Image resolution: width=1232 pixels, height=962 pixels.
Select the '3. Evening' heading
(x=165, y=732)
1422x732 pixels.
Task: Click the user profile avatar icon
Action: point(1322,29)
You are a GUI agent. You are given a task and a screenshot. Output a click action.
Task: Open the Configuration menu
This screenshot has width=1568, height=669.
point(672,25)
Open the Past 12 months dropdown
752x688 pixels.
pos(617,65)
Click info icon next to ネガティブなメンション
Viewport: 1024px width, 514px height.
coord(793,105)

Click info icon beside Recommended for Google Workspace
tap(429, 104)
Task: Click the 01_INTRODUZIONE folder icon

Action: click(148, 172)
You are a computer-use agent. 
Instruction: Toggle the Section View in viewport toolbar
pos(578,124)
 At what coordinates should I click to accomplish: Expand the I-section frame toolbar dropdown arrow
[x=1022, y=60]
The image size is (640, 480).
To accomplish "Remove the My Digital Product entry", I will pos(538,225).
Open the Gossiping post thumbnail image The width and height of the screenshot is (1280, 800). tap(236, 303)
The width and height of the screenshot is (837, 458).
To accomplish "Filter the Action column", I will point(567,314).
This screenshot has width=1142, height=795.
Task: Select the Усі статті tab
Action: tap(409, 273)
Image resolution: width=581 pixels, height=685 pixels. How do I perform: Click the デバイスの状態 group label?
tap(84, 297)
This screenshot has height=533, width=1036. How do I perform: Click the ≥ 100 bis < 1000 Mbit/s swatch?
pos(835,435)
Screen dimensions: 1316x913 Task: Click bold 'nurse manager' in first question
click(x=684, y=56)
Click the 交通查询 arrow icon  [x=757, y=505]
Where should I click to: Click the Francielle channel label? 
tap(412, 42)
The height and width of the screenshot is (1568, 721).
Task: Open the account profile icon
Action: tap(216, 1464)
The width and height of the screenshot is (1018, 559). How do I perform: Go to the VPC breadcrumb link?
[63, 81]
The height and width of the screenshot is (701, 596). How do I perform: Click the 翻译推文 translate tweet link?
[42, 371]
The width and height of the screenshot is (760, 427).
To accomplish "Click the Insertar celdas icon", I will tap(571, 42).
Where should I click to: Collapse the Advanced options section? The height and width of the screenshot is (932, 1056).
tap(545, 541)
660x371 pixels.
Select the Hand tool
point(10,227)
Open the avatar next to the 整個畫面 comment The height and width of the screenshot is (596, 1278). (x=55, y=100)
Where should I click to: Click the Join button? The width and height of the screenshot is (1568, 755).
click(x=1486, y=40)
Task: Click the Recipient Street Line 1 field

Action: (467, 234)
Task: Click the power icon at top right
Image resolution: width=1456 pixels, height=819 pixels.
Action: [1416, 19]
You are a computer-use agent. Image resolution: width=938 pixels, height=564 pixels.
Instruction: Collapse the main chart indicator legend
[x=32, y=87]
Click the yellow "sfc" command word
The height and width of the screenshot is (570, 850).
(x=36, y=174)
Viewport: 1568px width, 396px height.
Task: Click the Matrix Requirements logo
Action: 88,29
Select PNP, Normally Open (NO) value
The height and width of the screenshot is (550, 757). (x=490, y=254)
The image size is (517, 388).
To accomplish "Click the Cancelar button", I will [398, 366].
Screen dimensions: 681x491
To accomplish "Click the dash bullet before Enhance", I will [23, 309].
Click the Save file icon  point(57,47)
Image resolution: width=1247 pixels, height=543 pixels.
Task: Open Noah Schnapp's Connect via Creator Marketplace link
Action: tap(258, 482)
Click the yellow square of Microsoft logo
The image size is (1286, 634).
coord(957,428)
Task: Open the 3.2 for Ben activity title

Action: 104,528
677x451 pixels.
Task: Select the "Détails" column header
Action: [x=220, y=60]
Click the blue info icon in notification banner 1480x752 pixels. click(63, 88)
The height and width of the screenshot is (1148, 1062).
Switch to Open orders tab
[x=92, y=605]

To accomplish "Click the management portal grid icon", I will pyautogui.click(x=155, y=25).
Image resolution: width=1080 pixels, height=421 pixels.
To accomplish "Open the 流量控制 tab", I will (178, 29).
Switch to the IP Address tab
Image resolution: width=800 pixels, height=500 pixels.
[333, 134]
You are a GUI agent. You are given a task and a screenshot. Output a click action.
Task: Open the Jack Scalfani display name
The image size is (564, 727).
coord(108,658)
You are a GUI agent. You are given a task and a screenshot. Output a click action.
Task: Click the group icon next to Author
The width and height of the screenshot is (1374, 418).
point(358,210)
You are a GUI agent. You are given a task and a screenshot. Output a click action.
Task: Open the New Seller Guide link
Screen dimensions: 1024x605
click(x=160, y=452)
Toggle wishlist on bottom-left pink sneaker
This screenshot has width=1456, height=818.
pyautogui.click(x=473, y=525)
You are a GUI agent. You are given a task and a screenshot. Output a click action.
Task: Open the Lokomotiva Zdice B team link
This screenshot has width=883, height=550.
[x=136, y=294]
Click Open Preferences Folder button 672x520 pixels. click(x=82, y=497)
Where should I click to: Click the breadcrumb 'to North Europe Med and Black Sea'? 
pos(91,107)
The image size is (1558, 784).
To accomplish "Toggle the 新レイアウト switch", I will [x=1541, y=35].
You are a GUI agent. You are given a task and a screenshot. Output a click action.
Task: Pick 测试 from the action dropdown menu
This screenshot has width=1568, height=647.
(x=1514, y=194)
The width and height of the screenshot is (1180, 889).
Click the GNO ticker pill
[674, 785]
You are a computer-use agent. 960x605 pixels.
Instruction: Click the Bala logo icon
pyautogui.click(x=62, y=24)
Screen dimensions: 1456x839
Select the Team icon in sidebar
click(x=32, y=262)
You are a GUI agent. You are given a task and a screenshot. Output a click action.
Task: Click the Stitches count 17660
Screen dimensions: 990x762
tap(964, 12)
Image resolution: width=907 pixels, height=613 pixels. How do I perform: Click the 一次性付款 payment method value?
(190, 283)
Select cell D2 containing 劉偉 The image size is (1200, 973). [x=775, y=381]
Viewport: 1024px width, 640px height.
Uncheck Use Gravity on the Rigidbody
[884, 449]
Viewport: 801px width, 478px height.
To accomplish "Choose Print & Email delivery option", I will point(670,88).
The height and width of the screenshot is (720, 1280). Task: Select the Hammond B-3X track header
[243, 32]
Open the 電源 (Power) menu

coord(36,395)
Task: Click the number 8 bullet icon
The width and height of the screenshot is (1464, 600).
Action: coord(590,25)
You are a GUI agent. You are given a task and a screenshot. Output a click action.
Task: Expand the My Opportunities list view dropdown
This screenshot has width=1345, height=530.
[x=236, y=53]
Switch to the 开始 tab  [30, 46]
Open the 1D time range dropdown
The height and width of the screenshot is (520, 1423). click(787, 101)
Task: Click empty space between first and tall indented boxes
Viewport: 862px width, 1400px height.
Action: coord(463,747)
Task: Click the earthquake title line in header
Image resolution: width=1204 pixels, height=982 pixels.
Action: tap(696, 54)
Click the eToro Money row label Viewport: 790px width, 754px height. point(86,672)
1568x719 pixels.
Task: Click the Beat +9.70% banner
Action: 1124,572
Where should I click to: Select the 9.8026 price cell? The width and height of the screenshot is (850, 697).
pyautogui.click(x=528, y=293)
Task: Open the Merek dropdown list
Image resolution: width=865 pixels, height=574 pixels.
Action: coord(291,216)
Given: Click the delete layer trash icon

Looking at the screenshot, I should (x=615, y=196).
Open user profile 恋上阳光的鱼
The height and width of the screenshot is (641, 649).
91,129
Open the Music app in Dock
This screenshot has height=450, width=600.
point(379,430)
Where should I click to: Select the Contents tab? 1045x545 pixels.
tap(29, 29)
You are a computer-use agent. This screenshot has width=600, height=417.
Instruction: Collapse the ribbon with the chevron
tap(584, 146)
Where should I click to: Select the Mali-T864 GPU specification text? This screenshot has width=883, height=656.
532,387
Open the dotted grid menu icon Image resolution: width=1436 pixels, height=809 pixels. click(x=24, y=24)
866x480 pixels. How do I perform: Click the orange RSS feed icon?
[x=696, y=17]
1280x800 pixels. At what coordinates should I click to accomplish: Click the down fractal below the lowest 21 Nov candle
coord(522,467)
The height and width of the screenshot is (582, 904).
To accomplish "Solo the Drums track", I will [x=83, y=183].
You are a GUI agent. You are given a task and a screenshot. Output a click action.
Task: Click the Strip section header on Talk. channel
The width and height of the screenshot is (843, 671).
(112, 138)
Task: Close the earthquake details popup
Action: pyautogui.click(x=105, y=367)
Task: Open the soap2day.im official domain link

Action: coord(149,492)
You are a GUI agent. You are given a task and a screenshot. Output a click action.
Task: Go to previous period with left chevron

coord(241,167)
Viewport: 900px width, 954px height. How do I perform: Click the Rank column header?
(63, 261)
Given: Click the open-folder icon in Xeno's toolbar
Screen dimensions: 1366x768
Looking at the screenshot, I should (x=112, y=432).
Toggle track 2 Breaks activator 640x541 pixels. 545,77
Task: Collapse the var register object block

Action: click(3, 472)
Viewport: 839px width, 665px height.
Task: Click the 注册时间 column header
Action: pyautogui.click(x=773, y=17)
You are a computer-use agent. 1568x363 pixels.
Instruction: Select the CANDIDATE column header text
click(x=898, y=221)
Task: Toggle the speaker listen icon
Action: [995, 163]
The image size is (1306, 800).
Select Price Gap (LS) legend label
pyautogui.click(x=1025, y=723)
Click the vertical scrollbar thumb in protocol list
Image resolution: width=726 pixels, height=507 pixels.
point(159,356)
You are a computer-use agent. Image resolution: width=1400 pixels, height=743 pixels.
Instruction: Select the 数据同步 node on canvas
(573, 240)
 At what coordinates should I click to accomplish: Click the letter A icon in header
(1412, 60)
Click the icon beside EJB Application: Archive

_EXERCISE PROMPT_.
Go through the material and copy each line that contains "bullet".

_OUTPUT OF THE TASK_.
To accomplish "Click the dash bullet before Enhance", I will [23, 309].
Task: Click the number 8 bullet icon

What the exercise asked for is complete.